══ Data listing

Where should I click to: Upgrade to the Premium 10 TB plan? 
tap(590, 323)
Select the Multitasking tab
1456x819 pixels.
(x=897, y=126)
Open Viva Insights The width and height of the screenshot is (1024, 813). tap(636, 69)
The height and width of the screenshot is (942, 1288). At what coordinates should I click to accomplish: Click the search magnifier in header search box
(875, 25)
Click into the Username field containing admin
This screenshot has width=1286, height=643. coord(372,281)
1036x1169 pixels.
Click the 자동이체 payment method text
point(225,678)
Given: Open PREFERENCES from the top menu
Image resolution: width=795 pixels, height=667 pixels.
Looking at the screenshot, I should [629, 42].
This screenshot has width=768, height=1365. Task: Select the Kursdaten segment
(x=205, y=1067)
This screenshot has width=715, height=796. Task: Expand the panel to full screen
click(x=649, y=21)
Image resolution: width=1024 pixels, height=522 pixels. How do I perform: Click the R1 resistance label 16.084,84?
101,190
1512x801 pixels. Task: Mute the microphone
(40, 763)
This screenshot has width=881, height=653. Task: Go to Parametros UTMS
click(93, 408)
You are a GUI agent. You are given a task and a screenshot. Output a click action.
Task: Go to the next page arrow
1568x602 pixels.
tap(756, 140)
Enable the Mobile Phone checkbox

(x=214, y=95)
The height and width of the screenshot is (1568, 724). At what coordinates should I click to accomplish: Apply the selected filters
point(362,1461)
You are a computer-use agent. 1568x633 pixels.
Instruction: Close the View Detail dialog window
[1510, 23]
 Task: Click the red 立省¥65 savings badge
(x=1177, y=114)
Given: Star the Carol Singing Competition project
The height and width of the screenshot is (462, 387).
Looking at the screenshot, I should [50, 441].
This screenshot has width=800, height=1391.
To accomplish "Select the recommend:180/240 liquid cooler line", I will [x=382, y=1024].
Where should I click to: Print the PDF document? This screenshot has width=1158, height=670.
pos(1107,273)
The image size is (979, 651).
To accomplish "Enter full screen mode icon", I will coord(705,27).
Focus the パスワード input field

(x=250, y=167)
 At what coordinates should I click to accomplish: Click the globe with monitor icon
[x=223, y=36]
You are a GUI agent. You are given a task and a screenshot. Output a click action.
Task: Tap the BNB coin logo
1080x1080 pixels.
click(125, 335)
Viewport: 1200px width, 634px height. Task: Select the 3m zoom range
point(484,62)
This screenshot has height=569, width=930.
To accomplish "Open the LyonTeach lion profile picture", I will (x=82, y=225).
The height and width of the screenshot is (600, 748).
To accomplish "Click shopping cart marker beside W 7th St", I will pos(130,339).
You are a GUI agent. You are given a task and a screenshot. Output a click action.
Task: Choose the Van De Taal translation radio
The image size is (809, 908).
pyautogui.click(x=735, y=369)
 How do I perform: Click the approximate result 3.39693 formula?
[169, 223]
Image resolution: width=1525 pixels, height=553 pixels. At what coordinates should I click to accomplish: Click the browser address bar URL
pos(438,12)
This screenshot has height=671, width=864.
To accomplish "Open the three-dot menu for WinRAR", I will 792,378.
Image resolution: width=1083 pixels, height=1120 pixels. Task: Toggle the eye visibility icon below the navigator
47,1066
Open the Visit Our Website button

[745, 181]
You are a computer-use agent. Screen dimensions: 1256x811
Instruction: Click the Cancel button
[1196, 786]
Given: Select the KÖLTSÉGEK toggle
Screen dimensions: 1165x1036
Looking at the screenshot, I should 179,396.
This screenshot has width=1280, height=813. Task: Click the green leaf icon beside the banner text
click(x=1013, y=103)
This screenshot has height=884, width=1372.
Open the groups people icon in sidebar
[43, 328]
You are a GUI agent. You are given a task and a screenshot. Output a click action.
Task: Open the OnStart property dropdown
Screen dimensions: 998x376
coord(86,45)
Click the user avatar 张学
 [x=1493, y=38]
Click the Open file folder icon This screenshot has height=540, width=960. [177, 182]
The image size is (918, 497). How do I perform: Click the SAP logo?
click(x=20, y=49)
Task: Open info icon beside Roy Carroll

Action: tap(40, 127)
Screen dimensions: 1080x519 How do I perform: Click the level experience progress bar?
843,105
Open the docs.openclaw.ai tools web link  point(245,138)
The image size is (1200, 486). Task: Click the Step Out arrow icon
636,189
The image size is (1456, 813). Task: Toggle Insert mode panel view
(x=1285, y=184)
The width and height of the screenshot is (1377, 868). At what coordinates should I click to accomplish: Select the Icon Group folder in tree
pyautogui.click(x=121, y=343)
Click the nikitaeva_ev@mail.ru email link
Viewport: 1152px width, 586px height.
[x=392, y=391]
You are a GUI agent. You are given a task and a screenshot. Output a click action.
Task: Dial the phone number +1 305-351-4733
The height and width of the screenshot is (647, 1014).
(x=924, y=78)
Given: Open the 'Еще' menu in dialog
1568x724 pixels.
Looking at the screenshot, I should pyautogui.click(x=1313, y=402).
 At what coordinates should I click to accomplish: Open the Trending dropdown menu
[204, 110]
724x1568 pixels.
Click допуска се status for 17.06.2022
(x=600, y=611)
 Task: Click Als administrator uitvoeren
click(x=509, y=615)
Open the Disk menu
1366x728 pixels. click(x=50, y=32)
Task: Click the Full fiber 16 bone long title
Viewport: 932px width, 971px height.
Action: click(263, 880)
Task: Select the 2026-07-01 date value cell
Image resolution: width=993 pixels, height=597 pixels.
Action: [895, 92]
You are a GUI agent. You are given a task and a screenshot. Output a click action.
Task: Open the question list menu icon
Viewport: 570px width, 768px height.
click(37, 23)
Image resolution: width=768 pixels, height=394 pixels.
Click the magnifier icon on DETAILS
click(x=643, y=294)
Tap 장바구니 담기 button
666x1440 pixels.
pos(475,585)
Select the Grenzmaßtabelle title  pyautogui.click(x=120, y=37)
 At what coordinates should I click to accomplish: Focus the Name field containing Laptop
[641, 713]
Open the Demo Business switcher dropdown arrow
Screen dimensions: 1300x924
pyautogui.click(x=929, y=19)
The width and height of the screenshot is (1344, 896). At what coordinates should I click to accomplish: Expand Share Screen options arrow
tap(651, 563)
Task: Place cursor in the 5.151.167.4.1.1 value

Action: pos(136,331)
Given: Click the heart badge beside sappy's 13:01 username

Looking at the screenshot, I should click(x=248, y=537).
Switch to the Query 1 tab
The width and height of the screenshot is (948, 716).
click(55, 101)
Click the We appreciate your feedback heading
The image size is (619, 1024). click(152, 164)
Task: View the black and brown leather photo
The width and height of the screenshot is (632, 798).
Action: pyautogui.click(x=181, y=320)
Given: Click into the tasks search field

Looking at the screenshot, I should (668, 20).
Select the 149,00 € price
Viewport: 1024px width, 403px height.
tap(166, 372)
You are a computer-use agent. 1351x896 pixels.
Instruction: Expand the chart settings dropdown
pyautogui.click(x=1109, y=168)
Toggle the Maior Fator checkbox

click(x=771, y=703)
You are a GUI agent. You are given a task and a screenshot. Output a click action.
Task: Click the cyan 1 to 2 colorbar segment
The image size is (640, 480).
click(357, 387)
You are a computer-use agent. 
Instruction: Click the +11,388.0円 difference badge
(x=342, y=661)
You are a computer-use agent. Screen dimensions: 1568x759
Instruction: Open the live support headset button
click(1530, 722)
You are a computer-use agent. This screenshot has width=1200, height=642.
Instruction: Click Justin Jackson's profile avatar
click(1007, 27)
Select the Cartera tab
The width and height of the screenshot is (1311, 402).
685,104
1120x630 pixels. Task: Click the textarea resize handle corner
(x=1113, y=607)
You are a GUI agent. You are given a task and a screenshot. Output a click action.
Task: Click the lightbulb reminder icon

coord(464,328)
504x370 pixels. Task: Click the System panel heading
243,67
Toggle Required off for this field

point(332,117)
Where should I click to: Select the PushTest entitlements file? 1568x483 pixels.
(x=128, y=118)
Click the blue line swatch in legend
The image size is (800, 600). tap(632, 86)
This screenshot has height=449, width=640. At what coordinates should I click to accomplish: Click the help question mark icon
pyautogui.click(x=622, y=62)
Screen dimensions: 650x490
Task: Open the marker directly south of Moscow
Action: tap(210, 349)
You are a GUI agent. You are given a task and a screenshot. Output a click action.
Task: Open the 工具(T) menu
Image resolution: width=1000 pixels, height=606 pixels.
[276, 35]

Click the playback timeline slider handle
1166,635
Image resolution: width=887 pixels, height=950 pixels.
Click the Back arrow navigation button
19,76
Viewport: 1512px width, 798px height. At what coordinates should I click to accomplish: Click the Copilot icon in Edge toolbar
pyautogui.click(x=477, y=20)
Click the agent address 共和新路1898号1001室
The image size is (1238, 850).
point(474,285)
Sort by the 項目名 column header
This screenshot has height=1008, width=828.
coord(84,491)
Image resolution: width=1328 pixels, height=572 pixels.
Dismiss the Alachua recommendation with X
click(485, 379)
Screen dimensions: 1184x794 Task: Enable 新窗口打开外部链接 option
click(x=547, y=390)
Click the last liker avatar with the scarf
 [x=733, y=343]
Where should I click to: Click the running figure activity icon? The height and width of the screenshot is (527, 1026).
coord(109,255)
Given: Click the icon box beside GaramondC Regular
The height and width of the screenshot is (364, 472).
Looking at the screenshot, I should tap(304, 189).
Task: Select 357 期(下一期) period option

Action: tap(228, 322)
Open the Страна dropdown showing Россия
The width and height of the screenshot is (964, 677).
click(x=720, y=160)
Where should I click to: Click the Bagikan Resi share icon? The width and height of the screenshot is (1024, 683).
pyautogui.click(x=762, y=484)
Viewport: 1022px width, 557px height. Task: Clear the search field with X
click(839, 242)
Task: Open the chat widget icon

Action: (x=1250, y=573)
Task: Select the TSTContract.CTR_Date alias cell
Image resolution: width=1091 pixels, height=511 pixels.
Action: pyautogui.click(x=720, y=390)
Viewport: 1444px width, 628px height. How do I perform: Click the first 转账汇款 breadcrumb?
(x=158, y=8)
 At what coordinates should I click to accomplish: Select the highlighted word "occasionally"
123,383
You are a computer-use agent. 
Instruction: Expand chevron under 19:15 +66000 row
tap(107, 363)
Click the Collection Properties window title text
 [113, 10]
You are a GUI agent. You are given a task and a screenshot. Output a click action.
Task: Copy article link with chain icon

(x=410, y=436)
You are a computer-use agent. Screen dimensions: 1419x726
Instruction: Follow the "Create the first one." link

════

• [The task]:
Above are the entries. Copy exactly the part that opens with the line containing "The image size is (1200, 486)." and closes with the line containing "724x1568 pixels.", and no more.

• [Your response]:
The image size is (1200, 486). Task: Click the Step Out arrow icon
636,189
The image size is (1456, 813). Task: Toggle Insert mode panel view
(x=1285, y=184)
The width and height of the screenshot is (1377, 868). At what coordinates should I click to accomplish: Select the Icon Group folder in tree
pyautogui.click(x=121, y=343)
Click the nikitaeva_ev@mail.ru email link
Viewport: 1152px width, 586px height.
[x=392, y=391]
You are a GUI agent. You are given a task and a screenshot. Output a click action.
Task: Dial the phone number +1 305-351-4733
The height and width of the screenshot is (647, 1014).
(x=924, y=78)
Given: Open the 'Еще' menu in dialog
1568x724 pixels.
Looking at the screenshot, I should pyautogui.click(x=1313, y=402).
 At what coordinates should I click to accomplish: Open the Trending dropdown menu
[204, 110]
724x1568 pixels.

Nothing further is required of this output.